Corona Virus – The African Perspective

Over the past few weeks, African governments have been holding on tight and asking themselves hard questions concerning the effects of the spread of the virus into Africa. The Kenyan President Uhuru Kenyatta stated that the worry was not on the ability of China to manage the virus but effects on the countries with poor health systems. Today African Governments are forced to look at the decisions they have made previously in addressing public service offering whereas citizens are getting comfort in having the same health facility at their disposal as the Government Officials. African Political Leaders have been over the past travelling to Malaysia, China, India, and other countries to get special medical assistance and now that the global lockdown is active, they get to face the music with exposure to the same quality health infrastructure as their citizens.

As of Monday 16 March 2020 the countries most affected in Africa with Covid-19 include Egypt with 126 confirmed cases,2 deaths, South Africa with 61 infected, no deaths, Algeria with 48 infected,4 deaths and among the lowest infected countries there are Botswana, Zimbabwe, Tanzania, South Sudan, Chad, Somalia and Others with zero cases.

        The Corona Belt Cases recorded and Severity                   The Dominant Flight Routes Network

From the African perspective countries with the greatest connectivity routes wise and passenger compliment in Africa is Cairo (Egypt) and OR Tambo (South Africa) which make 1st and 2ND most affected countries in Africa. Do these figures explain severity according to infrastructure and level of development? The question may not be easy to answer but today the need to contain and reduce the spread remains a top priority as we do not know the severity of the African context with regards to the strength of our economies, health services, and infrastructure.

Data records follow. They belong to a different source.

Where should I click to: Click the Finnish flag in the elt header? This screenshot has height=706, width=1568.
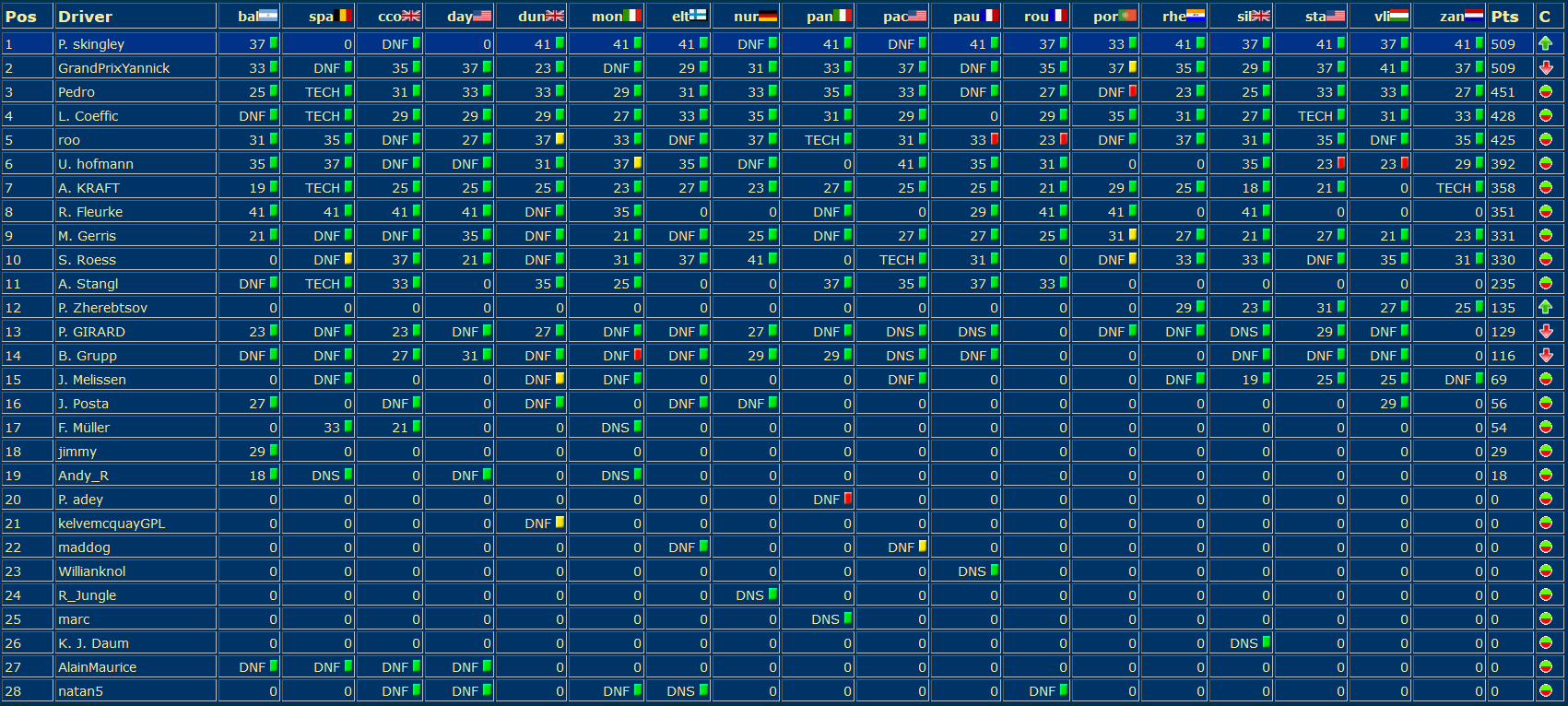pos(698,16)
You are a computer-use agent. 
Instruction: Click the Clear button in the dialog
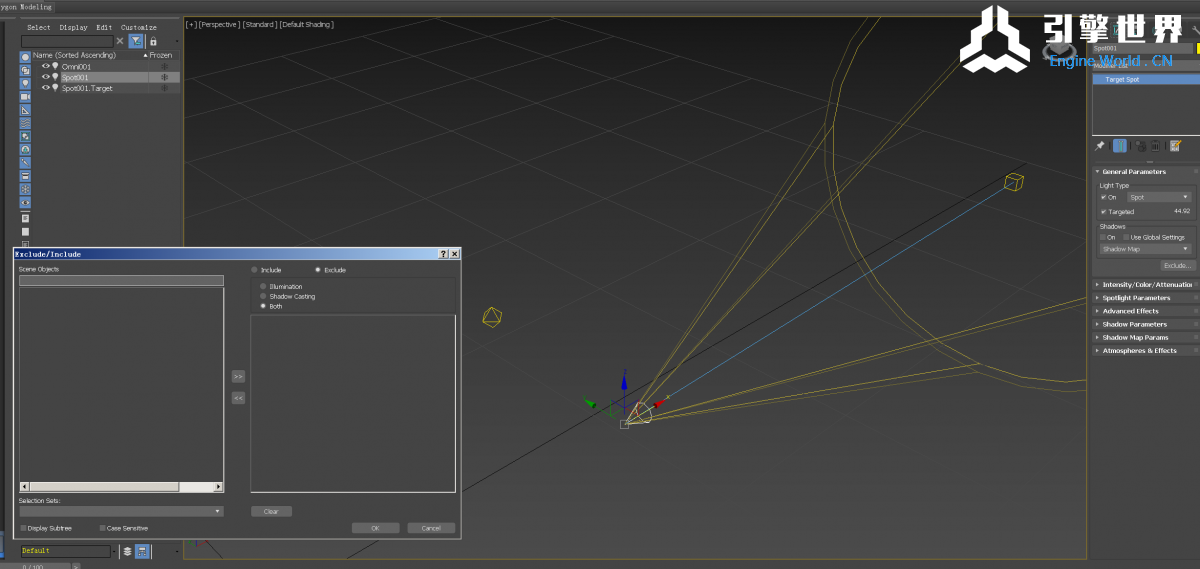271,511
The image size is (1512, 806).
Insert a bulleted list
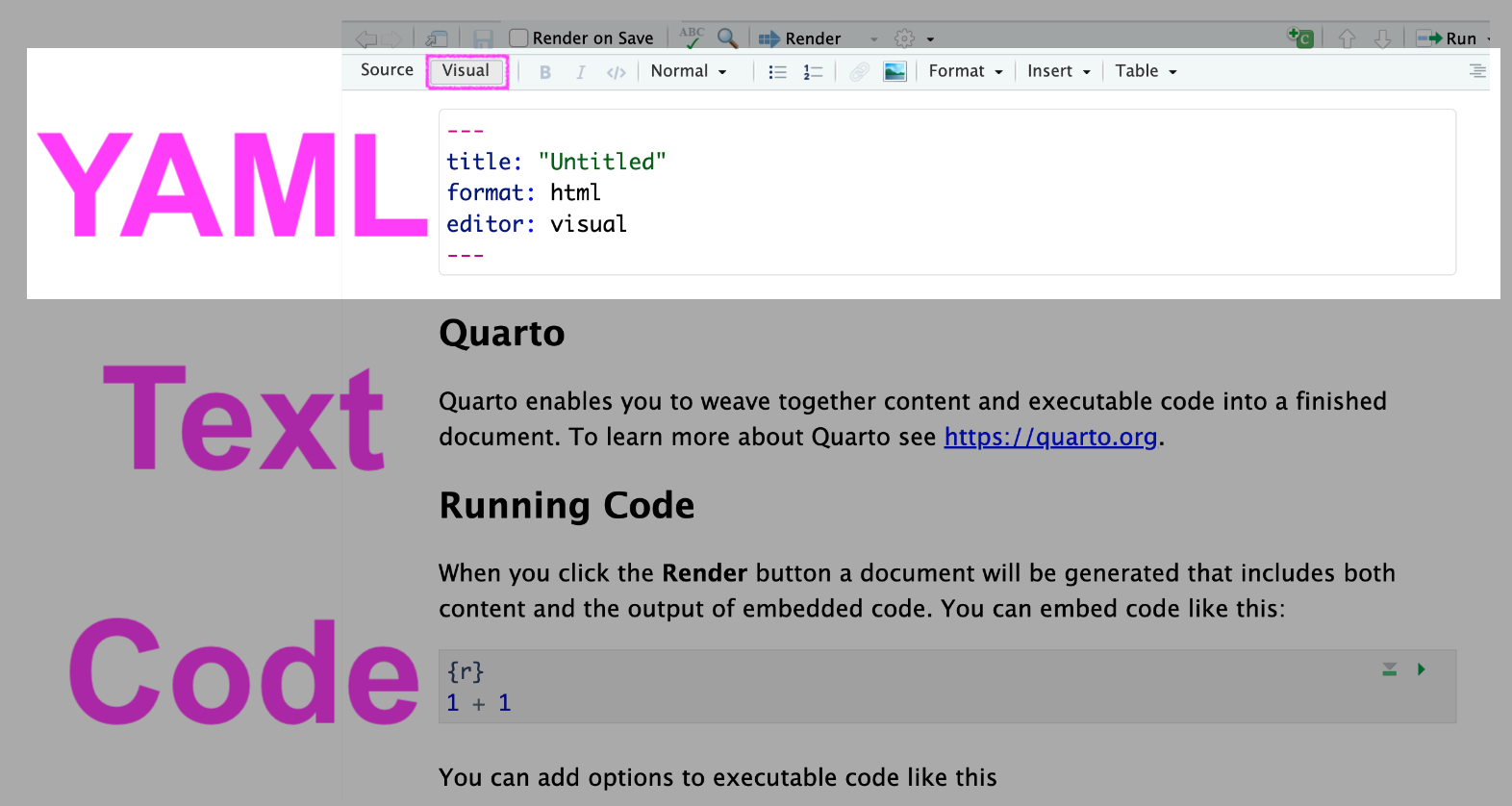click(777, 72)
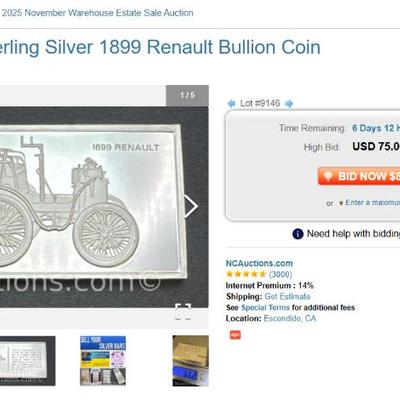Screen dimensions: 400x400
Task: View the 3000 seller reviews
Action: click(x=280, y=274)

The effects of the outbreak are undoubtedly devastating to Africa more than anywhere else in the World as Africa is a net importer and relies on Imports from China, India, Europe, and America. With the largest sectors dominated by small scale businesses affected by the inability to procure raw materials and markets outside Africa due to the imposed lockdown, Africa’s vulnerability remains immense and beyond measure. The recent developments that have highlighted that the virus can be passed on before symptoms can be detected are nothing to undermine. Only a handful of countries have the ability and facilities to test for the Coronavirus in labs and the World Health Organization hopes that the number may reach half by month-end.

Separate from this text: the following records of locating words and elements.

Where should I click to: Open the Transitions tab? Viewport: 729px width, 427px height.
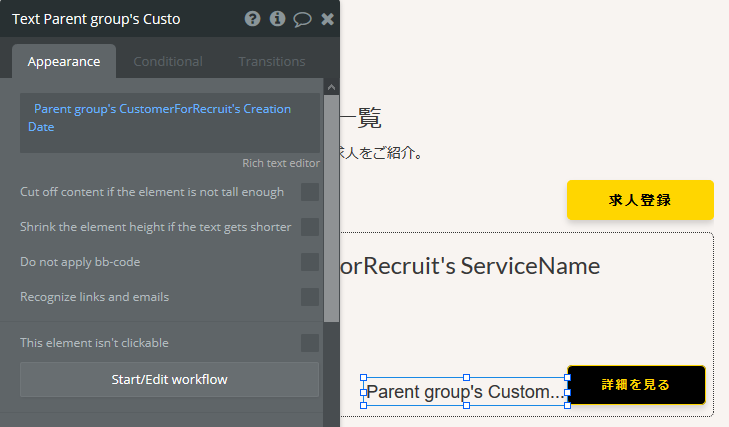pyautogui.click(x=272, y=61)
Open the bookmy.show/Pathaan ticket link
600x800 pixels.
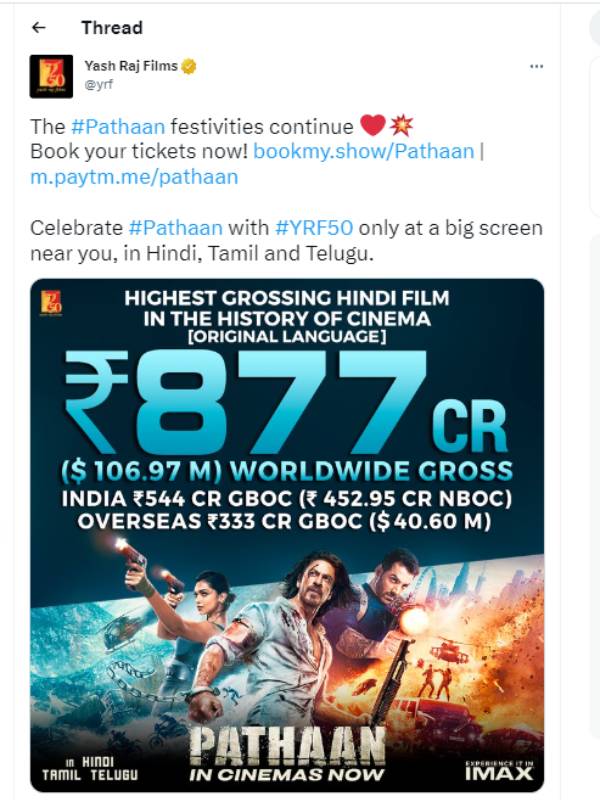(x=363, y=150)
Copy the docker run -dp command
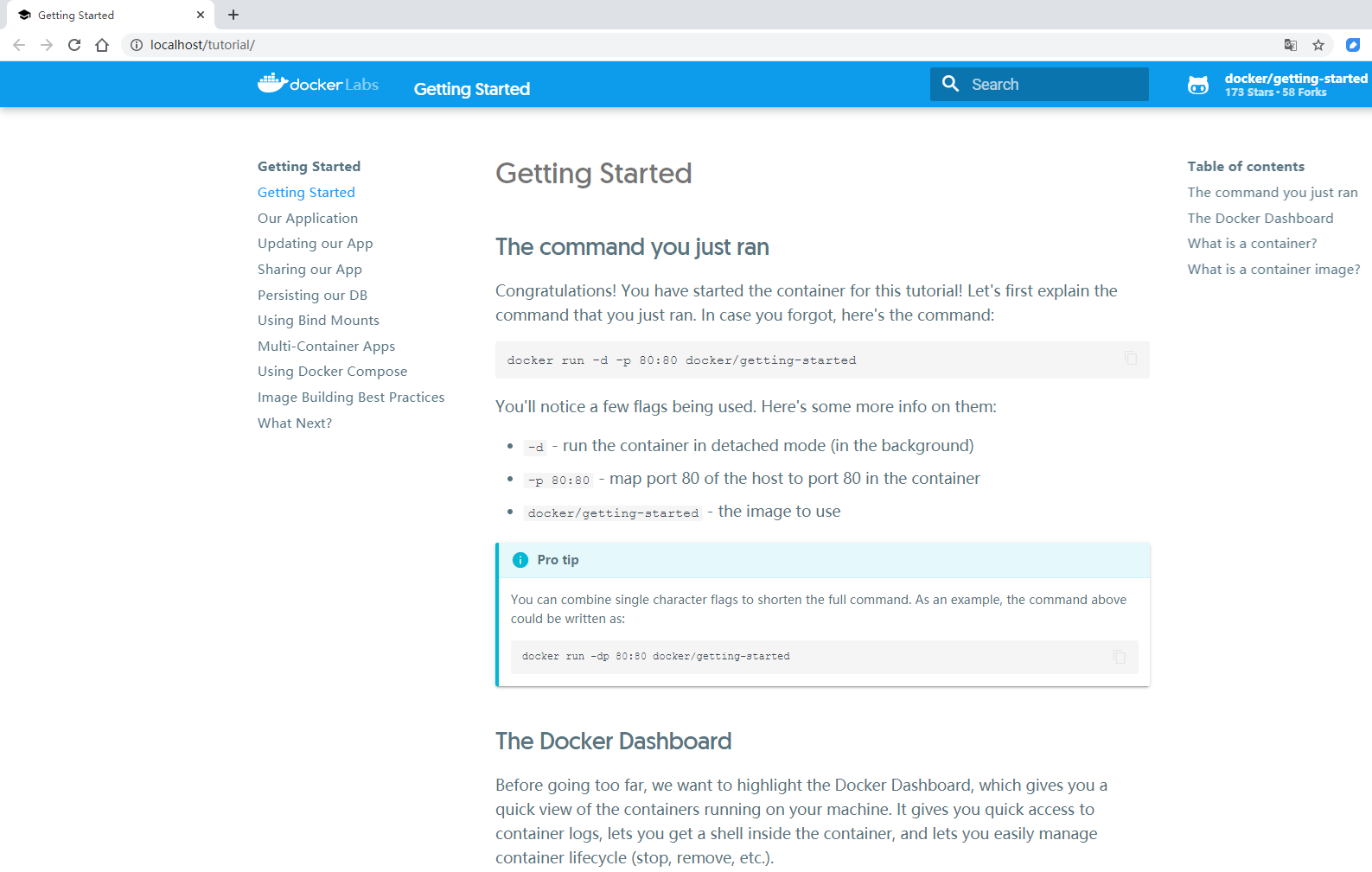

The state of health facilities Is a mere reflection of the effects that are yet to come. In 2016 the top 5 killers in the world according to the World Health Organisation were:

Rank Top 5 causes of Death (Africa) Top 5 causes of Death (World) Top 5 Causes of Death

(Low-income countries)

1 Lower respiratory tract infections Ischaemic heart disease Lower respiratory tract infections
2 HIV/AIDS Stroke Diarrhea
3 Diarrhea Chronic obstructive pulmonary disease Ischaemic heart disease
4 Ischaemic heart disease Lower respiratory tract infections HIV/AIDS
5 Parasites and vector-borne diseases Alzheimer disease Stroke

Africa and Low-income countries have been haunted in the past with high mortality rates from respiratory tract infections. If the major killers from 2016 are still in action, Africa maybe in far much more trouble as this will add on to an existing family of killers. Covid-19 has been known to attack the old, sick and weak, which makes Sub Saharan Africa’s exposure up to 5% as the population of the elderly (+65) is only 5% of the total population.

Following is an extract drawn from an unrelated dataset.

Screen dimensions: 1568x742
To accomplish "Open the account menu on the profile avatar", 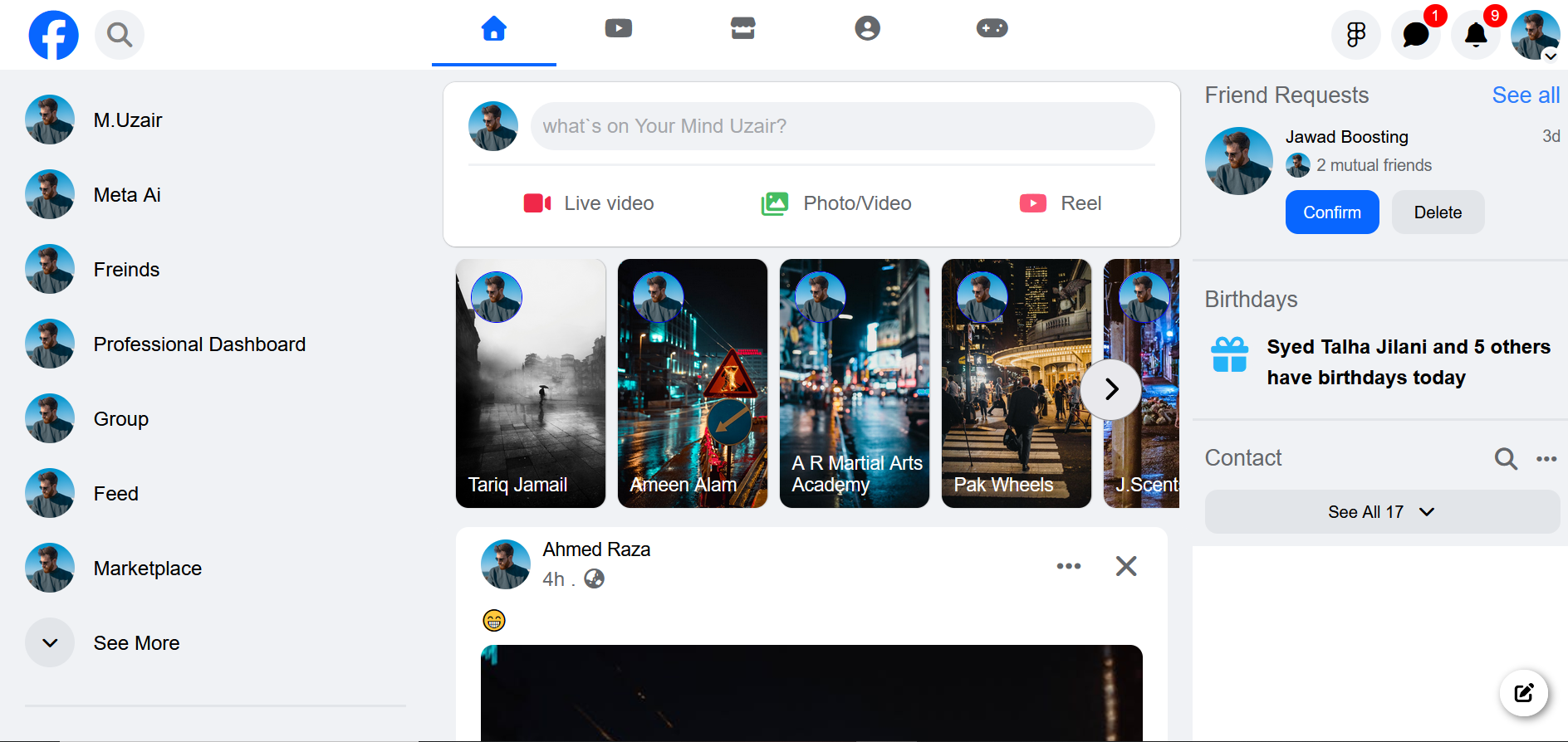I will 1535,35.
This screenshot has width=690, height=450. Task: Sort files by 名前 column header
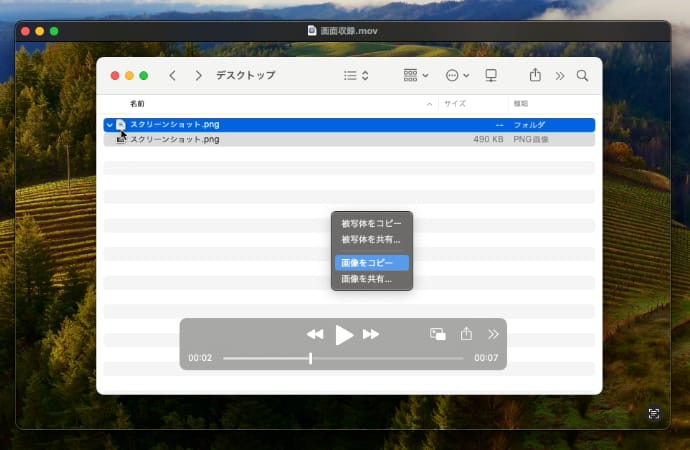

Today the slogan and change in lifestyle required to contain and manage the spread of the Covid-19 need the support of an enabling environment that works in favour of the people and not of the virus. Mother nature has already proven to be on Africa’s side already as the humidity and temperature are too high than the most severely affected countries and regions.

The above diagram is a true reflection of the population distribution and vulnerability, as this shows that Asia (Northern, Southern, Eastern, and Western) where the virus emerged from has the oldest population of more than 44% hence the cases are more fatal. The same can be said for Europe and North America which also have an ageing population of up to 29% of its population.

Despite efforts being made to reduce the panic and detrimental effects that Covid-19 has had globally, Social Media and Technology have not been helping as these platforms have perpetrated more than enough panic attacks in communities, cities, and countries.

Africa remains greatly exposed to the threats brought about by the spread of the virus but mostly because of the capacity to process information and resources for research on the matters of the pandemic. The lacking infrastructure such as access to electricity which hinders communication in education and awareness on the virus and access to water and resources which are essential for hygiene purposes. These are just but a few problems that Africa has, and the next two months will be key in determining the fate of Africa.